Muitas famílias na província angolana do Moxico têm medo de pedir as suas heranças devido a crenças na feitiçaria.

O escasso conhecimento sobre as leis tem levado à discriminação de mulheres viúvas e dos filhos órfãos. Aplicando o direito costumeiro, as heranças vão para outros membros da família. E as mulheres e filhos temem reivindicar o que lhes pertence, pois acreditam que "a família da pessoa falecida lhes possa fazer mal" recorrendo à feitiçaria, explica Belmiro Chimoco, delegado da Ordem dos Advogados no Moxico.

É por isso que muitas pessoas não recorrem a advogados: "Não procuram os nossos serviços. Não procuram reaver os seus direitos quando são lesados", diz Chimoco.

No entanto, as mulheres viúvas e os filhos órfãos podem, e devem, ficar com os bens, realça Honório Barroso, coordenador municipal dos direitos humanos, que se disponibiliza para ajudar.

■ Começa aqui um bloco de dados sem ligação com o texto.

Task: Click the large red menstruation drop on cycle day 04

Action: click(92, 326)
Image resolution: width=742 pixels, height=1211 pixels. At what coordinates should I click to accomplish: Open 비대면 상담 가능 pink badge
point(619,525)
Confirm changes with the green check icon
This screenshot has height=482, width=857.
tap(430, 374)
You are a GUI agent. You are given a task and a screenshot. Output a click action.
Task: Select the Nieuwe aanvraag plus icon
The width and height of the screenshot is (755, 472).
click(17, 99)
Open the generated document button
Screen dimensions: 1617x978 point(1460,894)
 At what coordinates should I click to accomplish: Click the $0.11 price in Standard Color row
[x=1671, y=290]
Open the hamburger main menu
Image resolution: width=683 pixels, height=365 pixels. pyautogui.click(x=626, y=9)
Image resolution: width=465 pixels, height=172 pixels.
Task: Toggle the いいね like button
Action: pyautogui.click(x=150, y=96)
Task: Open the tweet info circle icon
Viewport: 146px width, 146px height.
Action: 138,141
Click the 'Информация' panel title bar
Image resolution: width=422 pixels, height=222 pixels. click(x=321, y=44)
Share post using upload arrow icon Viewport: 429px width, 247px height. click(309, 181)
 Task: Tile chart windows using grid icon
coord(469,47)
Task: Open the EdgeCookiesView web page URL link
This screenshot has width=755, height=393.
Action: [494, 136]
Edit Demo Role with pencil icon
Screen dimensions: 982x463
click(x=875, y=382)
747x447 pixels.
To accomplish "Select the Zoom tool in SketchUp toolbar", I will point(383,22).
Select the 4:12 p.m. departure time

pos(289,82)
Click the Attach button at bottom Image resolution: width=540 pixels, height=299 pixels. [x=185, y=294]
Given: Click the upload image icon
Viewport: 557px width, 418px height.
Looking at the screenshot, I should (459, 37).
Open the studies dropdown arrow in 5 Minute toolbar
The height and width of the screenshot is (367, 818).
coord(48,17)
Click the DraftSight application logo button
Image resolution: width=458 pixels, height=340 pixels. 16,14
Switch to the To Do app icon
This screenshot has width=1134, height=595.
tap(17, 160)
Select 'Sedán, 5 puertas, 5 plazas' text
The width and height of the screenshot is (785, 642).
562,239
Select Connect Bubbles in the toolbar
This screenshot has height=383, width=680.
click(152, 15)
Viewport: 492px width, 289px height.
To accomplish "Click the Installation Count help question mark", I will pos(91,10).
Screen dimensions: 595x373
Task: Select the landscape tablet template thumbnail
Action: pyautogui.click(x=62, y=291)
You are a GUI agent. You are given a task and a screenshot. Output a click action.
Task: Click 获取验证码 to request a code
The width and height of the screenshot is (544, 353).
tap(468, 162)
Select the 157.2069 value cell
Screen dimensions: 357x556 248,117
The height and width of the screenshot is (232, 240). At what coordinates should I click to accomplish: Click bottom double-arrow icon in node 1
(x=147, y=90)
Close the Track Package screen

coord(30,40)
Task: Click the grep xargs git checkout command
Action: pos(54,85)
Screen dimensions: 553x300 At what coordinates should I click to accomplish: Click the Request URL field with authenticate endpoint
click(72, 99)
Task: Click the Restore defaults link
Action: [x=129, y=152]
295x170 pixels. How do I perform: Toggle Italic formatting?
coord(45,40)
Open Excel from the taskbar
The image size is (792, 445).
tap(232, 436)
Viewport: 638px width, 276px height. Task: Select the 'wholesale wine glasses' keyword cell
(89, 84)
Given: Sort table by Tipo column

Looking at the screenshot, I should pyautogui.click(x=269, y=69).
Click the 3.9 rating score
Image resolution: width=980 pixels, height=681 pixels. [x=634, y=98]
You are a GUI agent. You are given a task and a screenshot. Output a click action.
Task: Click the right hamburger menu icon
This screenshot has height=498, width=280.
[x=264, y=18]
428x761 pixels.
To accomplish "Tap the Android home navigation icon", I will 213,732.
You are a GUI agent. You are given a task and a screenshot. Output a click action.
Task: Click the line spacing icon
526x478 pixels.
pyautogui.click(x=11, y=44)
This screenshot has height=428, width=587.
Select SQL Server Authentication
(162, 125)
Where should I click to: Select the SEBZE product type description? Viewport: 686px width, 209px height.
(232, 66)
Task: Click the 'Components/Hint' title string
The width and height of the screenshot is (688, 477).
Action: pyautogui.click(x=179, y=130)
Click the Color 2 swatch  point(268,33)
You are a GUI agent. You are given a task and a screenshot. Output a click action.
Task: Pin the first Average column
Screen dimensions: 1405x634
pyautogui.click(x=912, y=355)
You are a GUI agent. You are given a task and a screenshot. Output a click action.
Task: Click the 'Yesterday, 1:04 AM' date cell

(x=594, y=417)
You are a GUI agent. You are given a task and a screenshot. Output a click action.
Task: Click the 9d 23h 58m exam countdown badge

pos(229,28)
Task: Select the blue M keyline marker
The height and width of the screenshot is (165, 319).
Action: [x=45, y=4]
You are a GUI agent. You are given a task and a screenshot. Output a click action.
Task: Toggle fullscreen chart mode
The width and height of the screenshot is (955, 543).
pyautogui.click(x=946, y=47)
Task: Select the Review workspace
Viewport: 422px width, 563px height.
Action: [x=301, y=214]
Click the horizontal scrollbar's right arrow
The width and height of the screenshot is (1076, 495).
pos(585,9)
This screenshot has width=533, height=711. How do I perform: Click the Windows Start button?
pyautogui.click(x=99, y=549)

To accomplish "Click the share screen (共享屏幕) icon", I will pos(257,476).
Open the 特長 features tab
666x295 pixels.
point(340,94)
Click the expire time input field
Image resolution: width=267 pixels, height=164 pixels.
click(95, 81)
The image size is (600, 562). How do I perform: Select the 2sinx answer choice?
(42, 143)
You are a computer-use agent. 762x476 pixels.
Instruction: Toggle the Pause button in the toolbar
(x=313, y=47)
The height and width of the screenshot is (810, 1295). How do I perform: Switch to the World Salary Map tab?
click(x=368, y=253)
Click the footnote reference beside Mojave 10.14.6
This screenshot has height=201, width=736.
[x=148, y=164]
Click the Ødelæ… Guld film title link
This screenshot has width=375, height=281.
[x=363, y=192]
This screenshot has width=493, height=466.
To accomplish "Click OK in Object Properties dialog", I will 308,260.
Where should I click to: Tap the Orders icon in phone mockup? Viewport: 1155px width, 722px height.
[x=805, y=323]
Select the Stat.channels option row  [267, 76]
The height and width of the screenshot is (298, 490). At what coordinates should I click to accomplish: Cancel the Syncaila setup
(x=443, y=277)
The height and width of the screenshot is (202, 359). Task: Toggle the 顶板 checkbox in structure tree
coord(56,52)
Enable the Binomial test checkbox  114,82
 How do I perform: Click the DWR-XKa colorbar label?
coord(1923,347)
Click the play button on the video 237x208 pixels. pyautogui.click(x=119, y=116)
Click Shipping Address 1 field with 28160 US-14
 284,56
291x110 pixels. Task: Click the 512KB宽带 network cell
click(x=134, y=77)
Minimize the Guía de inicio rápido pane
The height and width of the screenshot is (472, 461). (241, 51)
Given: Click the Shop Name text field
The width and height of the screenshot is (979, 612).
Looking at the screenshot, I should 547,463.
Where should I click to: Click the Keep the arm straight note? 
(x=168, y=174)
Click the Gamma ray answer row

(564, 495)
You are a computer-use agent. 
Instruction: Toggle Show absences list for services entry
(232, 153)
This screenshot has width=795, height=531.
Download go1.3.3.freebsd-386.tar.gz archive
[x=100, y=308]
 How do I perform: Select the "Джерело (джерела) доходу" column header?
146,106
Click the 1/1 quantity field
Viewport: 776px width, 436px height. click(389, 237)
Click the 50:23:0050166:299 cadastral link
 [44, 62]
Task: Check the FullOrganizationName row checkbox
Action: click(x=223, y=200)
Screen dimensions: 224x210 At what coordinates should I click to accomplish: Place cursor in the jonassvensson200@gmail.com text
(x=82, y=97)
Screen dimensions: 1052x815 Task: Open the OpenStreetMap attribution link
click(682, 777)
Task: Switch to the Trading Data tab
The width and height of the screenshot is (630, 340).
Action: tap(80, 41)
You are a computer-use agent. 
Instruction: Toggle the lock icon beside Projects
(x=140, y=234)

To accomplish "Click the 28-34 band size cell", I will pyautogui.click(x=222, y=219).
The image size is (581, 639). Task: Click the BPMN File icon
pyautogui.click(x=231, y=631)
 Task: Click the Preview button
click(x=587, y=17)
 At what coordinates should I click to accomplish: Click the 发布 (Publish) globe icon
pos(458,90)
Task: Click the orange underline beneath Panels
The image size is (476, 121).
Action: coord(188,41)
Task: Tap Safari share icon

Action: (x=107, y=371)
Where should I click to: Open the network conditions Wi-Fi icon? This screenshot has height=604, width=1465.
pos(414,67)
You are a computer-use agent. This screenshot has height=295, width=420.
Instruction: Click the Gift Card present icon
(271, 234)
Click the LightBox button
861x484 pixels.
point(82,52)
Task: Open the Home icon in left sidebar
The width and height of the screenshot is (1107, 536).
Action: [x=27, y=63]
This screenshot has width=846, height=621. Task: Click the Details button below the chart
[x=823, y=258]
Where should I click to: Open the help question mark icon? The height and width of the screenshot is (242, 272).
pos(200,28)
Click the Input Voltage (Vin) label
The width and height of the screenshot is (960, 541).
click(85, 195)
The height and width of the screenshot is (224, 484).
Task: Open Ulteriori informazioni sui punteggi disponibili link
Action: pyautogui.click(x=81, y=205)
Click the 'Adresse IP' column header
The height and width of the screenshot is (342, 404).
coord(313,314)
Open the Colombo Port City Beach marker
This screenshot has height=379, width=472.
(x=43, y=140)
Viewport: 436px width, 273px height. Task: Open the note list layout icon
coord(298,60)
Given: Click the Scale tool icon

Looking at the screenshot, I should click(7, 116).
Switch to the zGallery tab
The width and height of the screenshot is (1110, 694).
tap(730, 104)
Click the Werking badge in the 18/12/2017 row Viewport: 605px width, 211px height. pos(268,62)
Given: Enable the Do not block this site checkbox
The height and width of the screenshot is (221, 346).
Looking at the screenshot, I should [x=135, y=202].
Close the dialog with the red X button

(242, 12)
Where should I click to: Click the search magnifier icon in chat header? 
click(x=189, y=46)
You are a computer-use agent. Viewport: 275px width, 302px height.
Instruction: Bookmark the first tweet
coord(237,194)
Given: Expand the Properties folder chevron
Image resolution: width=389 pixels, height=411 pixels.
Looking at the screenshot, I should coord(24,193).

"Toda aquela herança que os órfãos ou viúvas terão perdido por conta do falecimento do progenitor, nós estamos aqui para apoiá-los de forma gratuita, para reaverem tudo quanto perderam. Como a cultura é muito forte, [é preciso] consultoria jurídica e social para desmistificar esta questão cultural africana."

Um mulher em frente ao tribunal de comarca do Moxico, onde, de janeiro a setembro deste ano, foram registados mais de 100 processos de crimes patrimoniais
De janeiro a setembro deste ano, foram registados neste tribunal mais de 100 processos de crimes patrimoniaisFoto: Georgina Gomes/DW

O delegado Belmiro Chimoco acrescenta que as pessoas podem pedir a herança a qualquer momento. "Podem passar 20 ou 30 anos, se o bem que ela perdeu ainda existir, é possível pedi-lo", afirma.

Filhos de relações extraconjugais

O medo é vivido pelas mulheres ou pelos filhos nascidos em relações extraconjungais. Muitos têm medo dos feitiços e preferem perder o património em vez de o pedir.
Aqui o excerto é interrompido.